Of all the potential 2019 candidates, former City Controller Alan Butkovitz seems closest to pulling the trigger. Butkovitz, who lost a bid for a fourth term last year, said "it's likely" he'll challenge Kenney in the primary.

And he's already got a platform. Butkovitz, who has railed about the soda tax Kenney pushed City Council to approve, says he would repeal that levy and cap property tax assessments so they would not increase annually by more than twice the rate of inflation.

Lt. Gov. Mike Stack's fall from power has been riveting and already he's looking for a way back. Stack, who lost his bid for reelection in May after Gov. Wolf stripped him of staff amid accusations that he and his wife had been abusive toward state employees, could run for mayor, City Council, or the U.S. House.

Spokesman Marty Marks said Stack "is keeping all his options open."

"He has friends in politics who have supported him and he's supported them over the years, and so there's people he would not want to run against. … He never expressed to me an interest in running against Mayor Kenney," Marks added.

Whatever happens, the odds favor a second term for Kenney.

It has been nearly seven decades since Philadelphia voters approved a City Charter that limits a mayor to two consecutive terms. In that time, seven Democrats have won second terms, while two opted not to run again. No mayor has been defeated in a bid for another term since then.

As for the Republicans …

It has been 71 years since Philadelphians elected a Republican as mayor, though Sam Katz came close, losing to John Street by 9,447 votes in 1999.

It's a tough task, running as a Republican in Philly, where 77 percent of the voters are registered Democrats. The GOP makes up just 11 percent of the registration, while independent voters and members of smaller political parties constitute the other 12 percent.

The GOP nominee next year may be provocative, if not competitive.

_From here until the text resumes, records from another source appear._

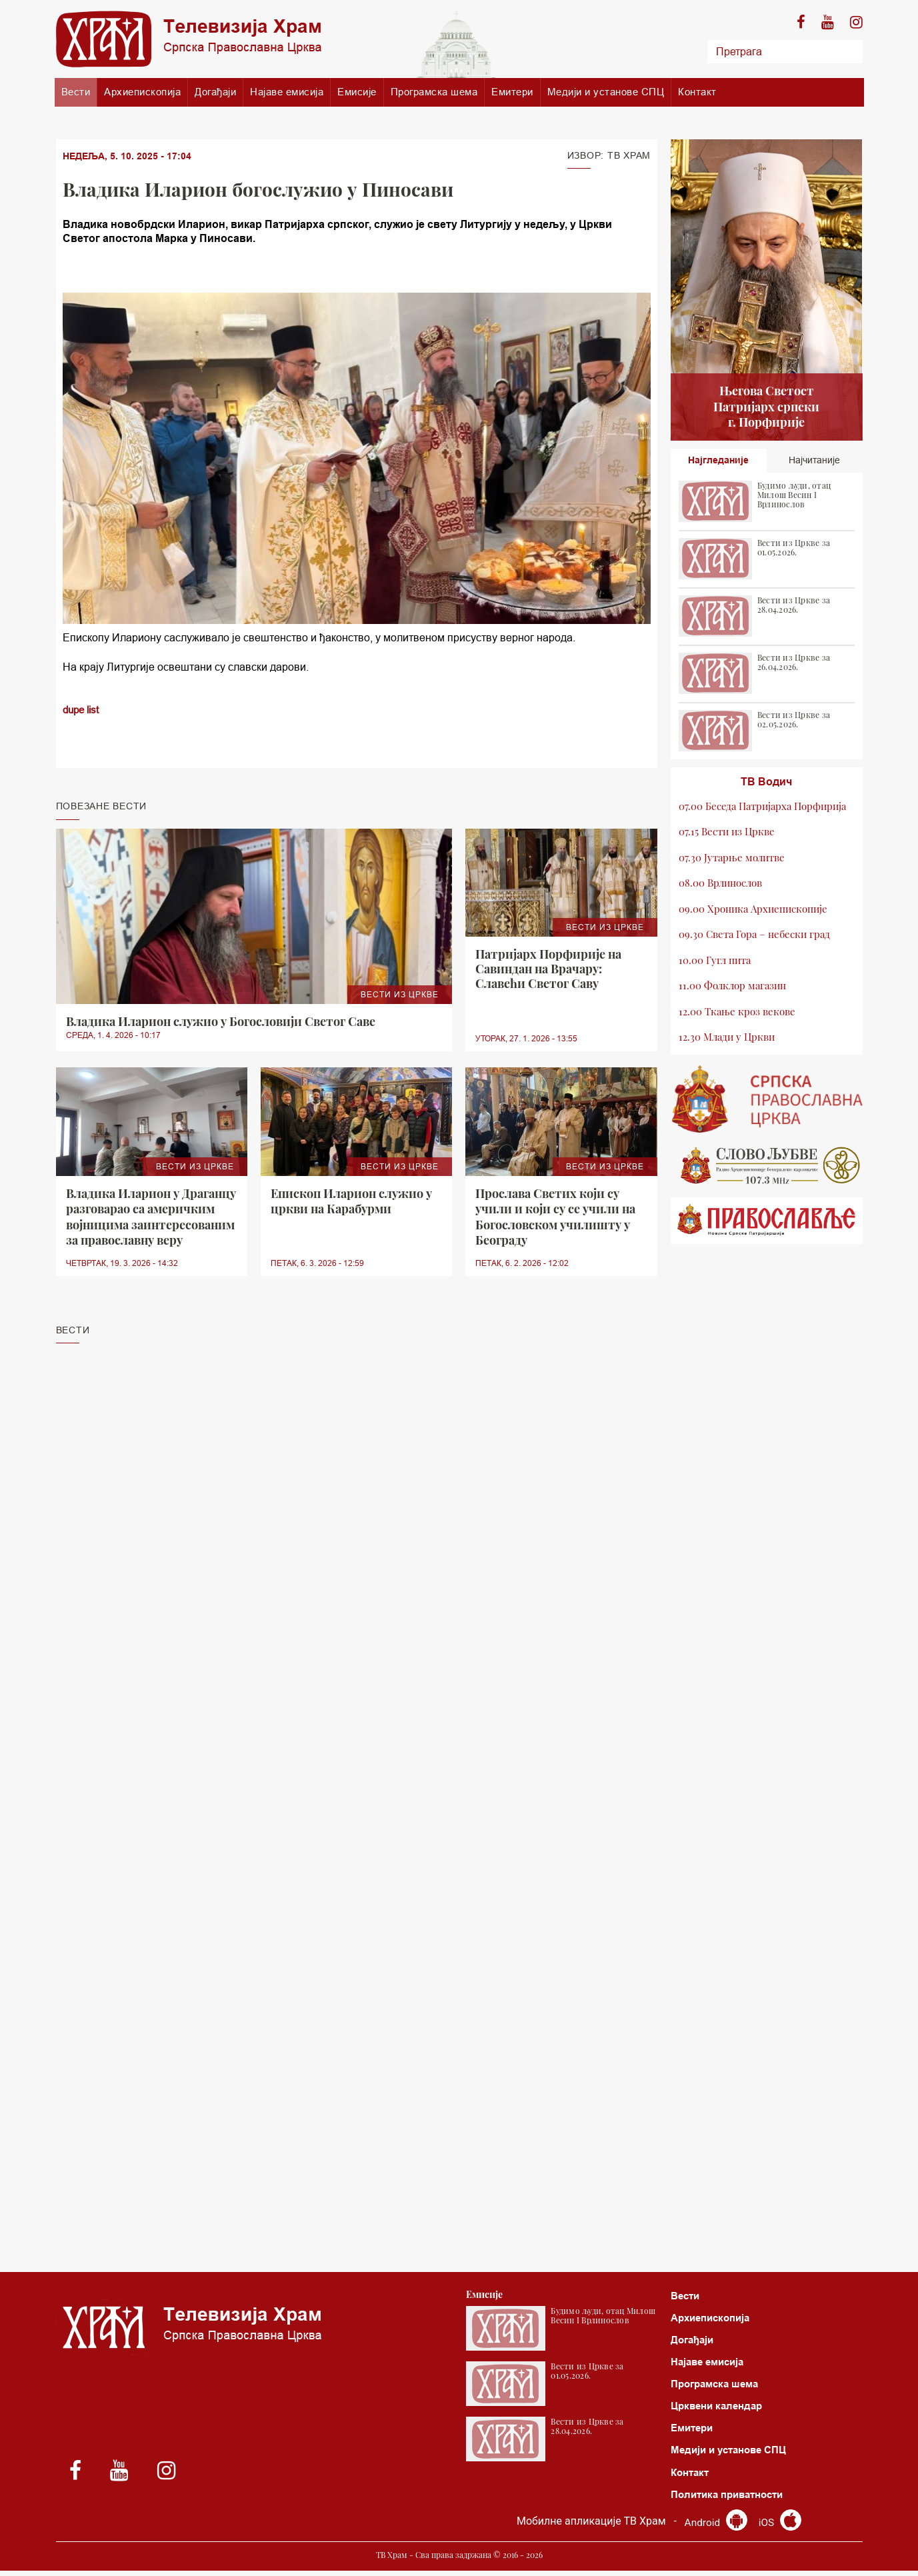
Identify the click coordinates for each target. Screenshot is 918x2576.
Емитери (512, 91)
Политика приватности (732, 2499)
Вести (76, 91)
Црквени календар (720, 2409)
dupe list (83, 709)
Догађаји (215, 91)
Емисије (357, 91)
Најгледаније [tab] (718, 460)
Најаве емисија (286, 91)
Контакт (697, 91)
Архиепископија (142, 91)
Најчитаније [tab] (814, 460)
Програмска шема (434, 91)
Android (715, 2527)
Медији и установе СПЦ (606, 91)
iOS (781, 2527)
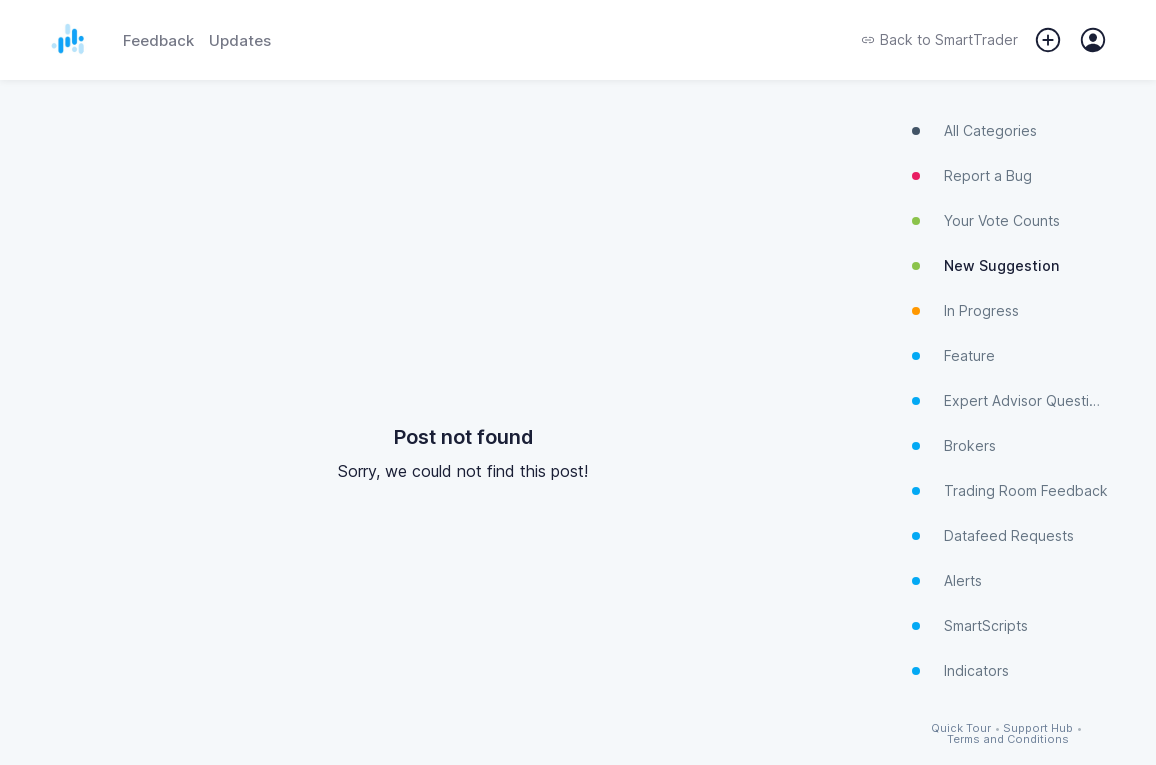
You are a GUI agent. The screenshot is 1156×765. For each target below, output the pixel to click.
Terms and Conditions (1008, 739)
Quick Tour (961, 728)
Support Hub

South Philly defense attorney William "Billy C." Ciancaglini, a Democrat-turned-Republican, is currently the only declared candidate for mayor.

He squeezed into a selfie with Vice President Pence during an event Monday at the Union League and then tweeted the picture with this: "I'm pretty sure I heard this guy say into my ear, 'Donald and I endorse you for Mayor.'"

Michael Meehan, chairman of the Republican City Committee, said he has spoken about 2019 with Ciancaglini and one other potential candidate, whom he declined to identify.

"In this day and age, the identification of them could be the termination of their interest because of the hostility it generates," he explained.

Meehan says he expects just one Republican candidate, but would be thrilled to have a competitive primary. The party's nominee will have to raise "at least $2 million to run a credible campaign," he said.

Melissa Murray Bailey, a Democrat-turned-Republican nominee for mayor in 2015 put that number at $3 million at the time, but raised less than $30,000 and won just 13.2 percent of the vote.

Meehan said Ciancaglini – a boisterous presence on social media who lost a 2015 bid for Common Pleas Court judge – lacks the track record to show he can raise money. Still, his unconventional style could be a headache for Kenney.

"He's a piece of work," Meehan said. "The mayor would be in an awkward position, because you never know what's going to come out of his mouth."